Monkey Man and Gorilla Girl entertained themselves and us. Ed trekked back to our house to help our condo mates with the snow removal — a job that took five hours.
We watched the window for signs of snow and plows. The snow storm had cleared for a while on our early morning walk to Hanna’s but by late morning, the sky had darkened and the howling wind was driving a new blanket of snow across Hanna’s courtyard.
By afternoon, Ed had finished snow clearing and the skies, too, had cleared. Walking home from Hanna’s house, in the brief moments of sunshine after the wild blizzard, I found myself wanting to capture every moment of the experience for Monkey Man and Gorilla Girl.
I also wanted to remember how excited they were to be tramping through the snow, slipping along and climbing and falling.

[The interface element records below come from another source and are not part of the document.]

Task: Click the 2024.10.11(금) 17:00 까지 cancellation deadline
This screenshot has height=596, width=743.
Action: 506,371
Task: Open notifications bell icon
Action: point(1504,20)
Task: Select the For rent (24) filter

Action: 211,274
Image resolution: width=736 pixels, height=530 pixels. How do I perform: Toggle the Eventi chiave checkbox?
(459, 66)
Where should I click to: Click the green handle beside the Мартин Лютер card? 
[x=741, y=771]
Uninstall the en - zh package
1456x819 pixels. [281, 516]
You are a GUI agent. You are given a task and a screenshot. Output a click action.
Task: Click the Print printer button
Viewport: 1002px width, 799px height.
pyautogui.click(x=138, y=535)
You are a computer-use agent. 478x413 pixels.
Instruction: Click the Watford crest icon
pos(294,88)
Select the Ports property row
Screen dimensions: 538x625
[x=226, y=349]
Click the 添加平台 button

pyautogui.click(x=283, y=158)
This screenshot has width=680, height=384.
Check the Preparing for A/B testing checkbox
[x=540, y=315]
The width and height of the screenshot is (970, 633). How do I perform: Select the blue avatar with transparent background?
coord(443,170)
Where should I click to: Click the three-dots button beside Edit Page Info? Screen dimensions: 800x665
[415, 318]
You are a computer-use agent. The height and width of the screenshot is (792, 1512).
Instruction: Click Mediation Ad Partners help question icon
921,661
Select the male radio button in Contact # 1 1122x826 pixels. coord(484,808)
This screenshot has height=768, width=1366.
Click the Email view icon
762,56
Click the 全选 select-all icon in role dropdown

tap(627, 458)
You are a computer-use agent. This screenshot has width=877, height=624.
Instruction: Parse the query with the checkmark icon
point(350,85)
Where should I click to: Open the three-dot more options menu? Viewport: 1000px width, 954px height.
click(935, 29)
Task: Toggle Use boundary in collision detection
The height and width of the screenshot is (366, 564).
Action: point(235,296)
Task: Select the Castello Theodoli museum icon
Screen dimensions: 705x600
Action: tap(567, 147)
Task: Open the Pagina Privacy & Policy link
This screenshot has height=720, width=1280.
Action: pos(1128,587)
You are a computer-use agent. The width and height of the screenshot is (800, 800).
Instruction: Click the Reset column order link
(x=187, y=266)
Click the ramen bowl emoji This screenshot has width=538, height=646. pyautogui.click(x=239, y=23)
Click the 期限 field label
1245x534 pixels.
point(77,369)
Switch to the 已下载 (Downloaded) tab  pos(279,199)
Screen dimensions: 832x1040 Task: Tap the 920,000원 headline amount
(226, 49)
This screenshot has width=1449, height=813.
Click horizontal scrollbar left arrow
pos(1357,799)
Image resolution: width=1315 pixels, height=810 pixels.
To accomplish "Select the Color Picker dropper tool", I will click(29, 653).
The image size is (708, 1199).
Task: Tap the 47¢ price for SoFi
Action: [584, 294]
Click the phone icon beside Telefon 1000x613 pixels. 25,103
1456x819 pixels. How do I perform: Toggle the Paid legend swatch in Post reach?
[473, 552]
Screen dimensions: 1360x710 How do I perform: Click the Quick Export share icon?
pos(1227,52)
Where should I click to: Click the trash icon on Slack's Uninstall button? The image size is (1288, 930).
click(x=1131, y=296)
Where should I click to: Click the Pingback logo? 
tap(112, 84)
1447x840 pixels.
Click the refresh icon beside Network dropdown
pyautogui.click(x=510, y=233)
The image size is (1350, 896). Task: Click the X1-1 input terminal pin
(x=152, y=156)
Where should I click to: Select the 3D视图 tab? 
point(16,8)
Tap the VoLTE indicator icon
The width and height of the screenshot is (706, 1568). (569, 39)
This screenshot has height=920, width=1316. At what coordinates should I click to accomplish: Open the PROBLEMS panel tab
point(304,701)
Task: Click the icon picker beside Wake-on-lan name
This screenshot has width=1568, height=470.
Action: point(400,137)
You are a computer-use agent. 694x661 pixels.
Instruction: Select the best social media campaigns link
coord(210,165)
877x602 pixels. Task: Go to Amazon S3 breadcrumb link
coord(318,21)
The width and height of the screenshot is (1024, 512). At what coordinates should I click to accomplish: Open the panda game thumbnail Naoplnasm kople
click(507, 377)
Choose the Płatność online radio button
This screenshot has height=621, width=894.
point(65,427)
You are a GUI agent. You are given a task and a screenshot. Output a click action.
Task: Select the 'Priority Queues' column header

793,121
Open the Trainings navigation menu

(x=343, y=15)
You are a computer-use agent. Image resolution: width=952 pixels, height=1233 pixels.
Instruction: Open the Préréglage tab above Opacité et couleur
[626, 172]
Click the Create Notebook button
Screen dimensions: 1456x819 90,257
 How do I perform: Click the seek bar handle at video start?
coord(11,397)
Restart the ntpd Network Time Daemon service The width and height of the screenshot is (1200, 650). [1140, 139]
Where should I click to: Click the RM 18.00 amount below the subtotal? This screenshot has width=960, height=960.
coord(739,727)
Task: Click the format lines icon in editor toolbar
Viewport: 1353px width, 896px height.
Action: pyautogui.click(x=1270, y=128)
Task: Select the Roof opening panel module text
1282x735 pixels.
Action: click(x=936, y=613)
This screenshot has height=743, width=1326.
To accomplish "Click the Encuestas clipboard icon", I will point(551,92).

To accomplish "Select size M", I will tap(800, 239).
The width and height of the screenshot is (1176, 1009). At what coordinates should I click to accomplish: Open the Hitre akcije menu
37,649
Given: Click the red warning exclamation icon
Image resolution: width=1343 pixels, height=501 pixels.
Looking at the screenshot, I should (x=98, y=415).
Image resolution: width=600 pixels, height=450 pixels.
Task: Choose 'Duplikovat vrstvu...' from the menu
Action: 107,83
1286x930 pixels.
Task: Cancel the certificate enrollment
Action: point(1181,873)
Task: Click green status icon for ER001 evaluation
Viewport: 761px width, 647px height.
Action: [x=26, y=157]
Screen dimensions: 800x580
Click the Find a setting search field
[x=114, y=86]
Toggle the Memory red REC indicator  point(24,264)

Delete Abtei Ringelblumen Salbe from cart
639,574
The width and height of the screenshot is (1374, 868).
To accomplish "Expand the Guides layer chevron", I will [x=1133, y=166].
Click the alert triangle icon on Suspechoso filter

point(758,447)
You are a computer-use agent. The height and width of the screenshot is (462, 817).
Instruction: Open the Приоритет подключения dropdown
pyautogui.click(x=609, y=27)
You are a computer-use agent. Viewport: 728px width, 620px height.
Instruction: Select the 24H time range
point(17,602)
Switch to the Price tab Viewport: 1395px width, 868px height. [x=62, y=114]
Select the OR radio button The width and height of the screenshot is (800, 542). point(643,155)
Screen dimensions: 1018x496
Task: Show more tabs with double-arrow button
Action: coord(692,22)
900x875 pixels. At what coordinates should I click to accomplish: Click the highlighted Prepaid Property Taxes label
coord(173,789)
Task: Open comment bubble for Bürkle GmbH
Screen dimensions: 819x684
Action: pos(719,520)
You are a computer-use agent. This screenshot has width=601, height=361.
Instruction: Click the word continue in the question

The warmth of the sun made our journey home enjoyable, and walking down the middle of 55th Street seemed not at all strange. The occasional car seemed rather out-of-place on the streets — streets that now two days hence still have not been plowed.
After two days of unexpected time off, I am ready to be back at work. Sacrilege? I baked banana bread and blueberry muffins with Gorilla Girl, went out to clear the thick accumulation of ice from the snow melting down the drainpipes on our back porch, walked to the Produce Store, did some laundry, made dinner, played with the kids, and now I am wondering what else I can do.
The thing about snow days is maybe they make you appreciate the regular duties of work/school days. I know some folks might be pining for one more day off, but I am ready to be back to the steadiness of non-snow days.
The hardship will fall to those who have to drive through the still-yet-to-be-plowed streets of the Southside. Our street is still adrift in snow and is more like a highway for sleds than a street. My trek to work should be relatively easy since I don’t have to travel far.
I wished, hoped and waited for this day (two days, even). The improbable snow day for the school that never closes its door has been a historic moment.
The gift of the snow day is just that — a gift to be savored. But it is in getting back to the meaningfulness of day-to-day that the uniqueness of the snow day has its place.